Of these, (3) seems like the biggest problem: do we need to deal with the possibility that build steps may succeed but not emit their artifacts? It would be much simpler if we could design the system so this was impossible -- that is, a build step can always look at previous build steps and know which artifacts will be available.

Of the solutions above, a "run build plan" build step would do this, as would stopping the whole build or changing where the fragment gets uploaded. Preconditions would not be sufficient to avoid phantom artifacts.

We could also accept phantom artifacts, but their behavior should be well-defined (I think the only reasonable behavior is to skip all subsequent build steps which require the artifact?). This may be difficult because it's possible to create implicit dependencies between build steps (e.g., step A leaves some binary in the working copy, and step B depends on it).

The easiest workaround today would be to upload to a variable fragment, e.g.:

/Project/${buildable.type}/blah/blah.exe

Then you'll end up with two fragments, one for commits (which you care about) and one for revisions (which you can just ignore). Once we figure out the answers to all the other questions we could develop a better fix.

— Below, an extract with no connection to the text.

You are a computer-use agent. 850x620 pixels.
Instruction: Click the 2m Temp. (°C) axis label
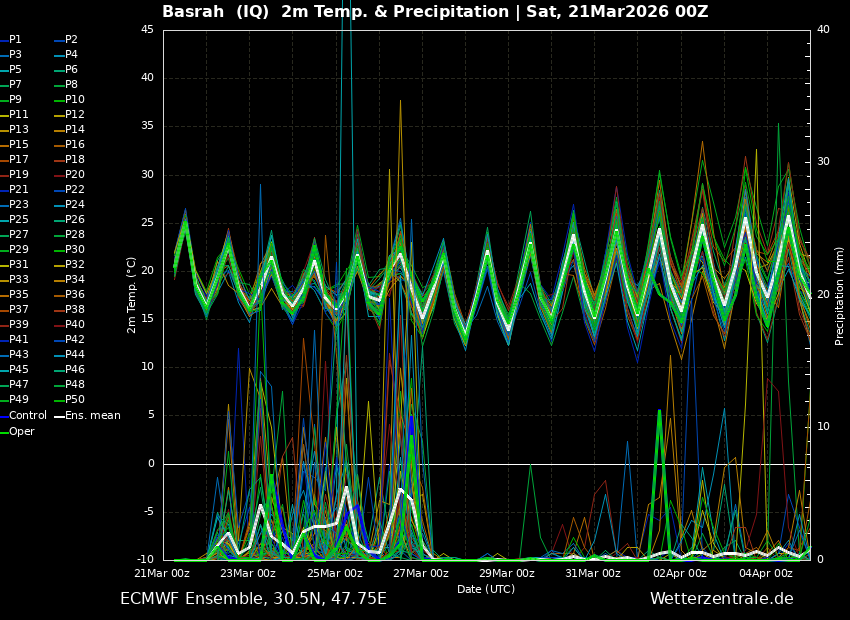(x=132, y=294)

I lean slightly toward an "Apply Build Plan" build step, since I think that will be useful in general. However, I worry that it won't be sufficient and that we'll have to tackle phantom artifacts anyway.

If the workaround above is good for now, let's sit on this for a bit? I think some of the infrastructure changes which are slated for development (like parallelizing the workers) might create more clarity here without locking us into anything.

This kind of optional execution isn't really practical for steps that produce artifacts, especially if there are build steps down the line that are relying on them. "Publish Fragment" doesn't actually create an artifact from it's execution, so we're kind of safe in this context.

Generalizing this functionality does however introduced the mentioned problems; we can't generalize this across all build steps without also considering what happens when you are missing an artifact. Personally I'd be inclined to just fail the build if you try and load an artifact that doesn't exist (because the build step that produced it didn't run).

I think this is probably the most expected reaction too; if I try and upload a file artifact from a remote machine and it doesn't exist, I expect failure in the same way that if Phragment can't access the file artifact I expect failure.

According to the code, it looks like loadDrydockLease and loadPhabricatorFile on HarbormasterBuildArtifact will already throw an exception if the artifact is not found, so this should already result in the expected behaviour.